**Required action:** Return only the lines below starting at the line containing "How do I perform: Toggle" and ending at the line containing "The height and", both included, exactly as they are and with no pictures.

**Records supplied:**
* * * * * * * * *
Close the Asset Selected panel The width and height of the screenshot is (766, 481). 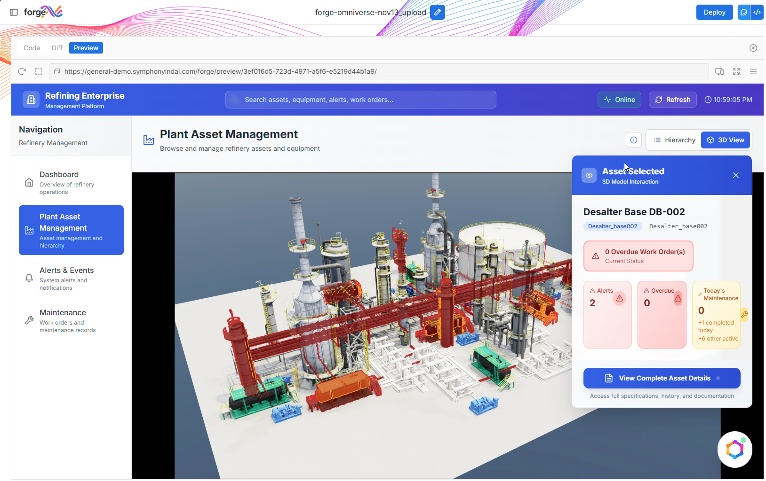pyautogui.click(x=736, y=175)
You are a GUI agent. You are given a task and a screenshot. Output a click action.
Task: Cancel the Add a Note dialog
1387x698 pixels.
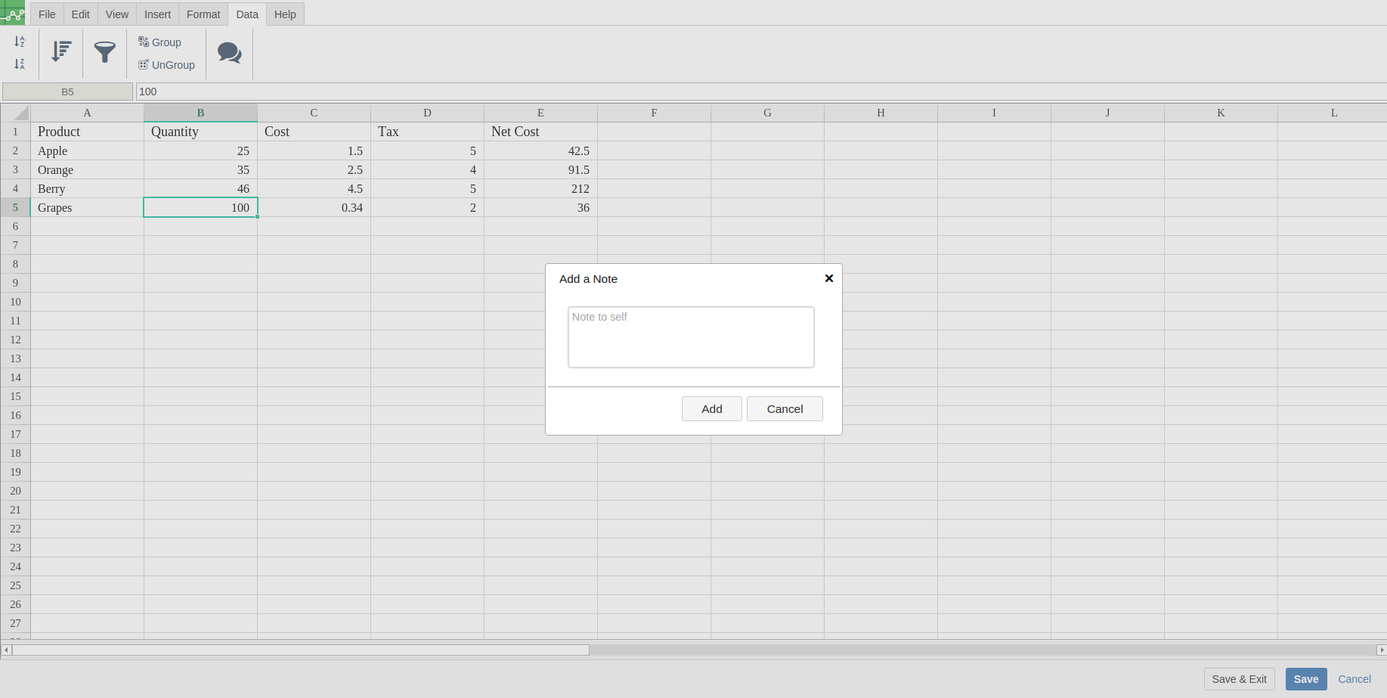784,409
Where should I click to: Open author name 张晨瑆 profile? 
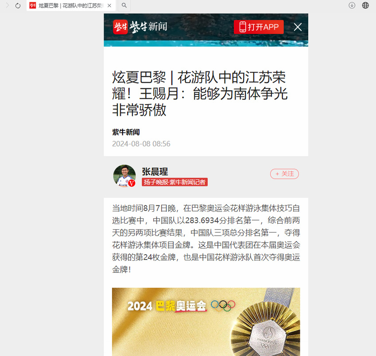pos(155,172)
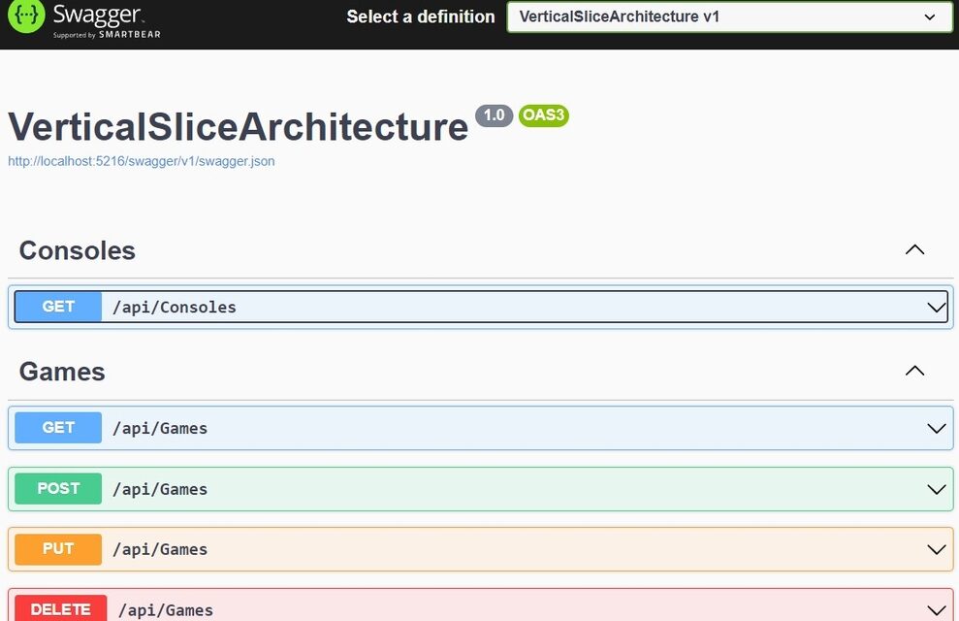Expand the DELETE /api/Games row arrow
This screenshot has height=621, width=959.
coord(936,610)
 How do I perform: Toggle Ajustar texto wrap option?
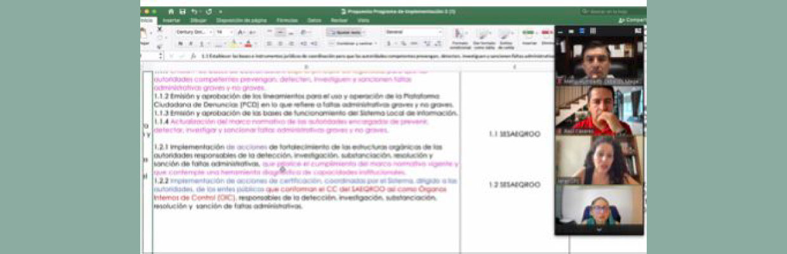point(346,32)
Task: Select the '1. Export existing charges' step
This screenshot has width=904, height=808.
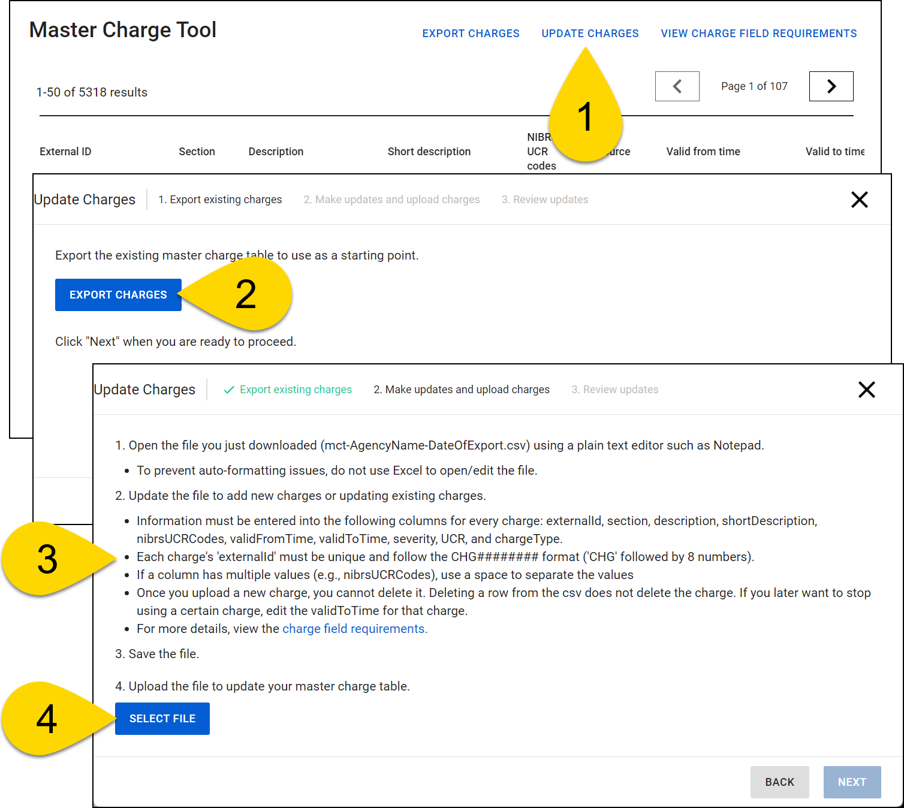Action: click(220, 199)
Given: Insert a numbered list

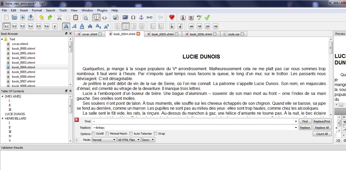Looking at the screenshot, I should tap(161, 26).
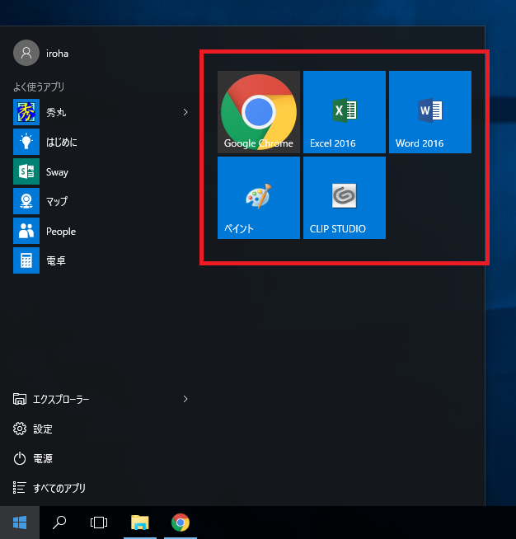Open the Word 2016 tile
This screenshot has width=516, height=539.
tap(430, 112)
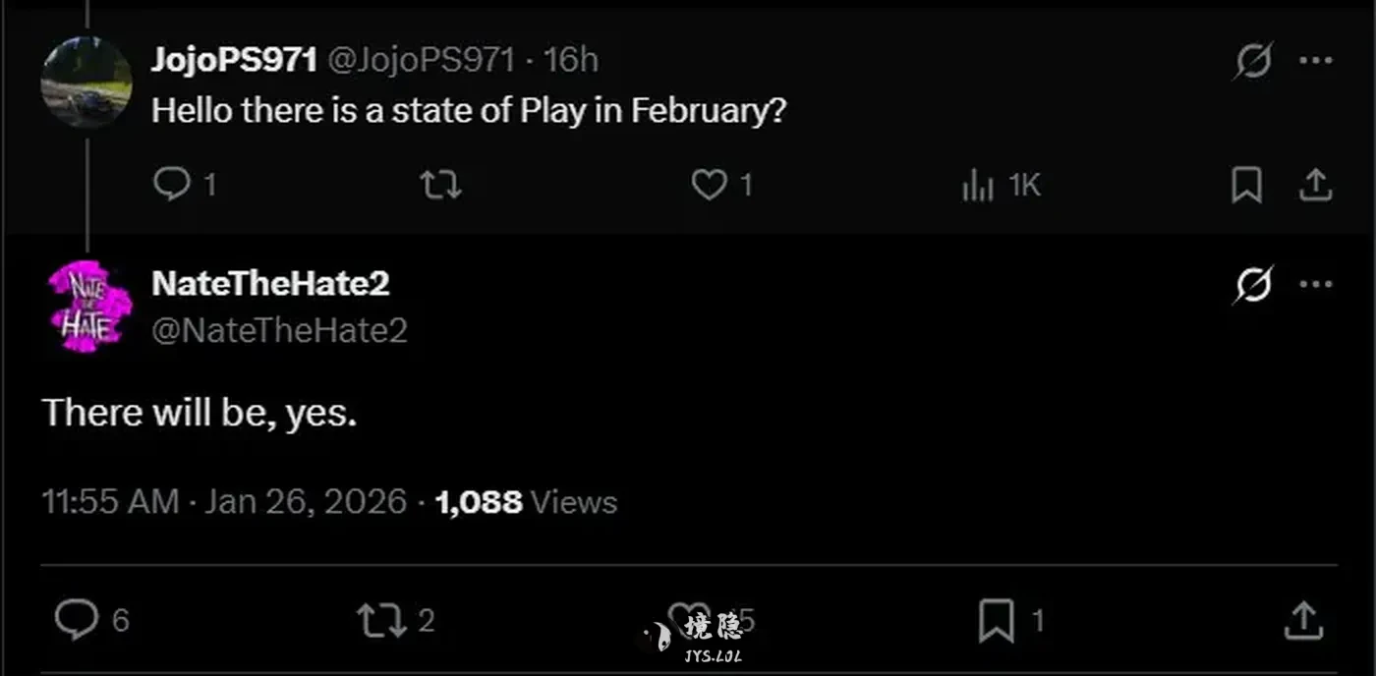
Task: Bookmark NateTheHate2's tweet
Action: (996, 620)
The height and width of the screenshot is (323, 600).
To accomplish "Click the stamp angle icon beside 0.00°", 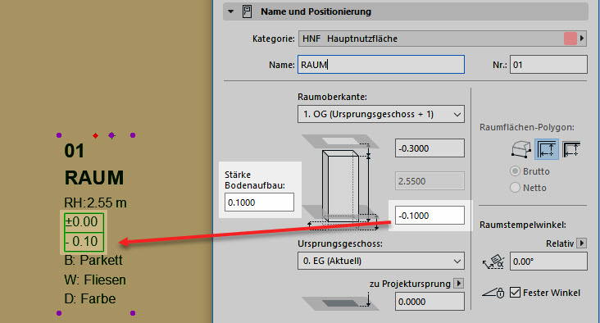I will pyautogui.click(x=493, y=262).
* * * * * * * * *
**Answer to the problem:**
 How do I perform: Toggle Ajustar texto wrap option?
point(346,32)
Task: Select the '1. Export existing charges' step
This screenshot has width=904, height=808.
Action: click(220, 199)
Given: Insert a numbered list

Looking at the screenshot, I should tap(161, 26).
Open the Word 2016 tile
This screenshot has width=516, height=539.
tap(430, 112)
Task: Bookmark NateTheHate2's tweet
Action: (996, 620)
The height and width of the screenshot is (323, 600).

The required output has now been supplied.